Lindsey Vonn was bitten by the injury bug again. This time, really bitten.
The star American skier needed stitches in her right thumb after trying to break up a fight between her dogs over a Frisbee. On Saturday, she described what happened on her Twitter account and then posted a video of her injured thumb.
“This is what I get,” Vonn said on her Instagram account. She also thanked U.S. ski team physician Dr. Randy Viola for fixing her thumb. She is healing from a broken left ankle suffered in a crash during training three months ago and recently pronounced herself ready to race.
Vonn told The Associated Press she plans to ski Sunday and will be fine for a World Cup giant slalom in Aspen at the end of the month.
It’s not the first time she has hurt her thumb, either. At the 2009 world championships, she sliced open her thumb on a champagne bottle.
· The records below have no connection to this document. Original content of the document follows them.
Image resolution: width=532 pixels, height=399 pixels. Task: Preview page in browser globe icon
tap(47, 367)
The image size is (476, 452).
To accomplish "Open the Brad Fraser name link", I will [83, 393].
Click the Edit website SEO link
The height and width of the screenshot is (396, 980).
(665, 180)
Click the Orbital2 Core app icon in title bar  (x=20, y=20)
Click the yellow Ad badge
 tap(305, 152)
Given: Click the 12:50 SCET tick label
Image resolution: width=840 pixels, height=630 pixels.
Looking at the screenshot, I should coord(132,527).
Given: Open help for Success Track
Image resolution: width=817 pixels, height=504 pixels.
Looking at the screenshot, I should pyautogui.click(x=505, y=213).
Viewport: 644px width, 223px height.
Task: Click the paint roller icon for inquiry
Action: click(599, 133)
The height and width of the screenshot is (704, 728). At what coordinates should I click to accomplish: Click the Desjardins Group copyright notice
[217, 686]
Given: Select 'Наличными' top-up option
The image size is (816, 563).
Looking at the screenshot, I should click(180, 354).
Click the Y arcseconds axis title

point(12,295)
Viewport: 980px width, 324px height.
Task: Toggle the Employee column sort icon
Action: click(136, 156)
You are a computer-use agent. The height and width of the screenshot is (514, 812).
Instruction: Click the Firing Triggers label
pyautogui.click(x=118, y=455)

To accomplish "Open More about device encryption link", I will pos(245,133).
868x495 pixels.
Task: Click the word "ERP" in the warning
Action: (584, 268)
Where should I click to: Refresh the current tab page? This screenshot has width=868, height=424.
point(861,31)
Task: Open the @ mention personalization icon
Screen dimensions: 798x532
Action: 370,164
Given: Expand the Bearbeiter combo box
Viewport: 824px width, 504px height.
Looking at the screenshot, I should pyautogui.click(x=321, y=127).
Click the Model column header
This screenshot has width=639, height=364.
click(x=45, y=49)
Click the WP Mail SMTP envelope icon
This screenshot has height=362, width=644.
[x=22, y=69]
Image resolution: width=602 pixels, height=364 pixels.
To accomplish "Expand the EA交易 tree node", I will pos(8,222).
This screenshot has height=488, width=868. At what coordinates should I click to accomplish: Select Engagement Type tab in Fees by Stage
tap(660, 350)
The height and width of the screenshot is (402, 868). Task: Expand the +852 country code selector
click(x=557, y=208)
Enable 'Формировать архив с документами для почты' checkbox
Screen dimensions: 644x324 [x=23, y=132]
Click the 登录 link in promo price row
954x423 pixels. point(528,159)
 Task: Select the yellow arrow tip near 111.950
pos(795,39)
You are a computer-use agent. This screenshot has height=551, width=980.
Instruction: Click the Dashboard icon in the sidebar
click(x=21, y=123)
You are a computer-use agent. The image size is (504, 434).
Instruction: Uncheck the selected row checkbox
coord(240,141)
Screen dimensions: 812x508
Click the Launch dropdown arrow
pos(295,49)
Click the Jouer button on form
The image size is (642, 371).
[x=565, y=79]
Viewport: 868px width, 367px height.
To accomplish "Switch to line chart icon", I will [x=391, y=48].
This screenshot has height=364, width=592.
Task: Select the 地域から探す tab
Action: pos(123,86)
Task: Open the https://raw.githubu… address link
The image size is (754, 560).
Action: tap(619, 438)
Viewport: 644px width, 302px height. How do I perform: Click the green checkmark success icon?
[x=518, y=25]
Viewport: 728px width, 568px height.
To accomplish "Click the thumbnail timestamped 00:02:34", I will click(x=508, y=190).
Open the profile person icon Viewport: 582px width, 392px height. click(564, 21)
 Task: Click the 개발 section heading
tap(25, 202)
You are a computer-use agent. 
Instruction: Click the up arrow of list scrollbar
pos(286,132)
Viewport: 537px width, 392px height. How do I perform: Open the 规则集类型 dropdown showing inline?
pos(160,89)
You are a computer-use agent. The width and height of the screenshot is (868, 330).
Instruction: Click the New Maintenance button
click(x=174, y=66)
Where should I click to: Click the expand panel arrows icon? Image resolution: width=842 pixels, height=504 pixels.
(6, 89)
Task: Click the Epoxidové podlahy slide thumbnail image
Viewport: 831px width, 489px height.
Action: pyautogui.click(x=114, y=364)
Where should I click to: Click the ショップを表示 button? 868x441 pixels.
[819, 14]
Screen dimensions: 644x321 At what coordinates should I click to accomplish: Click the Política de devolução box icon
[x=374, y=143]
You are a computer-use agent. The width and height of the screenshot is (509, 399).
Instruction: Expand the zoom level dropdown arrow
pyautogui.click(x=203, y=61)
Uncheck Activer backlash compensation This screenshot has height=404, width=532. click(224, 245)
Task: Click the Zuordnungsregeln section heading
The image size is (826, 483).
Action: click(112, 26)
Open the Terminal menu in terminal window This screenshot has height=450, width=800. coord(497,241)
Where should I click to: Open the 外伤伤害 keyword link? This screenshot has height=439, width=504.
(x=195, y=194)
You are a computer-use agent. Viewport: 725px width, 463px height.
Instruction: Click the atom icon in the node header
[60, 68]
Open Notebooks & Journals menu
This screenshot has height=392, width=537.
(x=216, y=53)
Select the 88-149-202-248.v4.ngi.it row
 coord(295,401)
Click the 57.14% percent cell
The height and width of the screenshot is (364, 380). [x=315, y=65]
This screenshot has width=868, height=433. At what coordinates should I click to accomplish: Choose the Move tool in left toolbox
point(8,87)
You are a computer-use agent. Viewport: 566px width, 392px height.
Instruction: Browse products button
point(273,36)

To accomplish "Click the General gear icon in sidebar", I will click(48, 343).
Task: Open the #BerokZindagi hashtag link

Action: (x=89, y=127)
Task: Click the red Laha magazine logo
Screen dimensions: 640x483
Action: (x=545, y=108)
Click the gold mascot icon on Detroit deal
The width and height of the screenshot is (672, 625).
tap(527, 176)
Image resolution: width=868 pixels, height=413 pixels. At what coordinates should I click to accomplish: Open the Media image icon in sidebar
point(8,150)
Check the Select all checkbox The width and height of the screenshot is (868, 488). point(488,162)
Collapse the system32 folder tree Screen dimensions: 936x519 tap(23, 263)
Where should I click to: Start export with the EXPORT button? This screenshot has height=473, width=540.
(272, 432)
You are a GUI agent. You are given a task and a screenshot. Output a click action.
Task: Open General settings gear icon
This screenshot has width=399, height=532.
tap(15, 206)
Vonn raced with her right hand taped to the pole.
This has been a rough start to the season for the four-time overall World Cup champion. Her recovery from the broken ankle kept her out of the season-opening giant slalom in Austria last month.
Vonn captured Olympic gold in the downhill at the 2010 Vancouver Games. She couldn’t defend her crown four years later in Sochi because of a serious knee injury.
Her list of injuries over the years is rather lengthy. She withdrew midway through the 2011 world championships because of a concussion. She raced with a severely bruised shin at the 2010 Olympics. She hurt her knee in training and missed a pair of races at the 2007 worlds and took a scary fall during training at the 2006 Olympics, then left the hospital to compete.
Vonn, 31, is the all-time winningest female World Cup racer, with 67 victories.